Studies indicated prevalence of ESBL-producers is variable in different regions of world as detected by phenotypic detection tests [47,48,49,50]. DDST determined only 54 % strains as ESBL-producers while CDST determined 79 % as ESBL-producers. Ejaz et al., reported similar detection efficiency of CDST as we reported here [17]. Prevalence of ESBL-producing isolates is quite higher than from other parts of the world including India (42.3 %), Bangladesh (37.8 %). Dalela et al., reported 90 % sensitivity of CDST for the detection of ESBL-producers [51]. E-test revealed that 61 % strains were ESBL-producers while 39 % remained non-determined by this technique. Mohanty et al. also reported 61 % positivity rate for ESBL-producers by E-test technique [52]. Such discrepancies between susceptibility data and phenotypic test results have increased the demand for more sensitive methods of ESBL-producer detection for implementation into routine susceptibility testing procedures.Despite of high resistance burden of ESBL-producers, the usage of molecular detection methods is not very common. A recent meta-analysis describes only 11% studies that reported PCR-based detection methods for screening of ESBL-producers in Pakistan [20]. Lack of knowledge and technical staff triggers the use of PCR-based methods as it is the rapid and reliable method of ESBL-producer detection [8]. It seems that blaCTX − M is predominant genotype in this region of the world. Another study from Pakistan indicated 72% of isolates had blaCTXM − 15 gene which was lower than prevalence of blaCTX-M gene found in this study [16]. Few studies from other parts of world have shown different prevalence of blaCTX-M gene among isolates including 84.7% (Chile), 98.8% (China) and 13.6% (Tanzania) [53,54,55]. We observed blaTEM and blaOXA genes were less common in our settings with 50% prevalence. Report from Hamad Medical Corporation, Qatar stated that CTX-M group has evolved through mutations in blaTEM and blaSHV genes and is recent endemic [56].

-Acinetobacter baumannii isolates had OXA variants (blaOXA − 23,58 and others) which are carbapenemase-encoding genes [57]. These variants have previously been isolated from France, Spain and Turkey which indicates the global spread [50]. blaOXA − 23 was amplified from pan-drug resistance A. baumannii only which is in accordance with our results [58]. But these Acinetobacter baumannii isolates did not carry any of the ESBL-encoding genes which terminate the co-existence of carbapenemase and ESBL-encoding genes. This is in accordance with already published article which states no significant relation between both groups [59]. Appearance of different variants might provide extra advantage for these isolates to spread them and complicate the therapeutics.

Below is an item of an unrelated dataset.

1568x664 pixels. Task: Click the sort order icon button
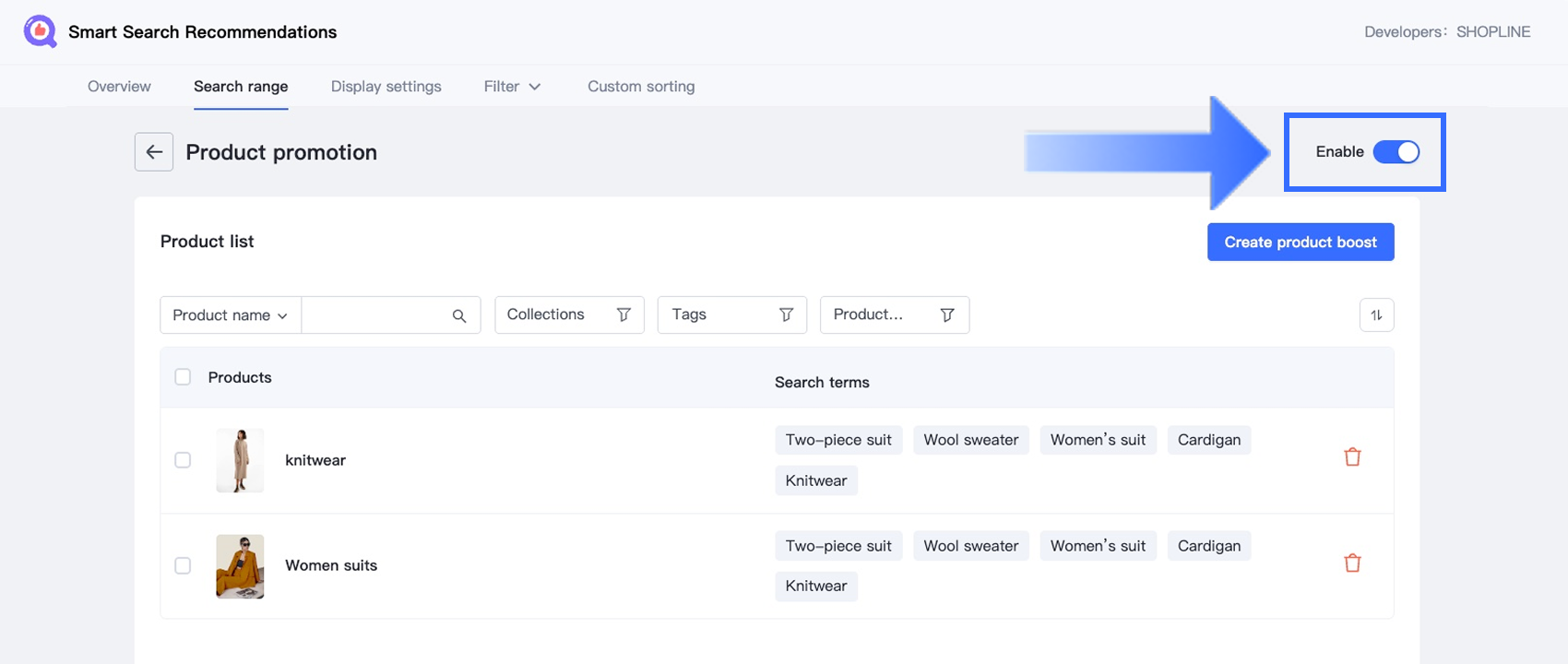coord(1376,315)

With the passage of time increase in co-resistance of different ESBL-producing genes is worrisome as co-existence of multiple genes hinders the detection of ESBL-producers and complicates the treatment strategy for clinicians. Moreover, high plasmid burden was found these plasmids are involved in gene-transfer and they also carry additional antibiotic resistance genes along with β-lactam antibiotics.

Conclusions and Recommendations

In conclusion, blaCTX−M-type ESBL-producing genes and blaOXA-type narrow spectrum-β-lactamases are prevalent among the isolates in our health care settings. Isolates had high resistance towards cephalosporins. Resistance towards cephalosporins and carbapenems has increased many folds during study period. Co-expression of multiple genes complicates the treatment strategy. blaCTXM−15, a pandemic genotype is quite prevalent and their plasmid association is a big thread for the community. There is a dire need for efficient molecular diagnostic tools for the detection of bla genes at laboratory level.